Chantiers routiers : les ingénieurs de l’État se dotent d’un mandat de grève

L’Association professionnelle des ingénieurs du gouvernement du Québec (APIGQ) annonce que ses 1936 membres ont voté à 88 % pour se doter d’un mandat de grève. Le taux de participation a été de 85,5 %.

Rappelons qu’une bonne partie de ces ingénieurs sont affectés à des inspections de structures routières ainsi qu’à la supervision de chantiers routiers pour le compte du ministère des Transports et de la Mobilité durable (MTMD).

Pompe à béton sur une structure du tunnel la Fontaine
(Photo : MTMD)

Un éventuel arrêt de travail pourrait ainsi avoir un impact sur des chantiers majeurs tels que ceux du tunnel Louis-Hippolyte-La Fontaine, du pont de l’Île-aux-Tourtes ou encore du pont Laviolette à Trois-Rivières, puisque certaines étapes requièrent l’approbation des ingénieurs.

« L’ingénieur du gouvernement est essentiel à la bonne conduite des travaux d’infrastructures routières », confirme la porte-parole de L’APIGQ, Marie-Lou Freymann, dans un échange de courriels avec Transport Routier.

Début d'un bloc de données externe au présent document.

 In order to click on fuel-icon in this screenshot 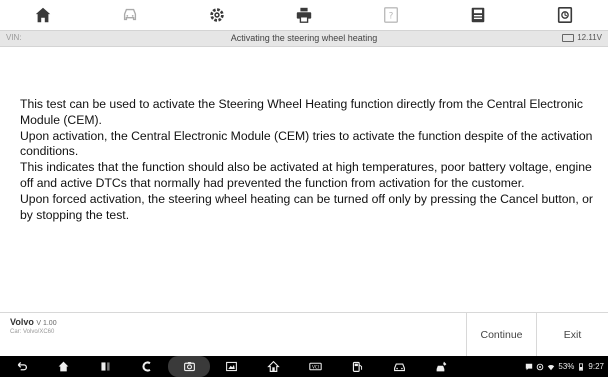, I will do `click(357, 366)`.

Elle se garde toutefois d’évoquer pour le moment toute forme de scénario catastrophe sur nos routes, rappelant qu’aucune grève n’est déclenchée ni même prévue. Il ne s’agit pour l’instant que d’un mandat.

« L’APIGQ va donner une chance à la table de négociation », indique Mme Freymann, préférant ne pas commenter sur les aspects de la négociation qui achoppent.

Les ingénieurs de l’État sont en négociations depuis un an avec le gouvernement du Québec pour le renouvellement de leur convention collective. Dans le communiqué qu’il a émis, le syndicat des ingénieurs demeure évasif sur la nature de ses demandes et de ses attentes.

Il est question de « conserver des acquis » sans préciser lesquels, d’intégrer à la convention collective les « nouvelles réalités du travail » sans dire de quelles réalités il est question et d’obtenir des conditions de travail qui « reconnaissent leur valeur », encore une fois sans élaborer sur la nature de ces conditions de travail.

« Avec ce mandat de grève, nous espérons que la négociation pourra désormais progresser de façon constructive et avec un minimum de respect », déclare Marc-André Martin, président de l’APIGQ.

Services essentiels

Rappelons que, à l’été 2022, le même syndicat avait aussi connu un conflit de travail, et que plusieurs épisodes de débrayage avaient été déclenchés. Les conditions salariales et le maintien à l’interne de l’expertise des ingénieurs de l’État étaient alors au cœur du litige, comme on peut le voir dans le texte dont le lien apparaît au bas de cette page.

Avant que les parties n’en arrivent à un accord de principe pour mettre fin à la grève en juillet 2022, une entente avait été scellée afin que les ingénieurs assurent les services essentiels liés à leurs fonctions, soit les inspections de sécurité sur les portions du réseau routier québécois qui relèvent de leur compétence.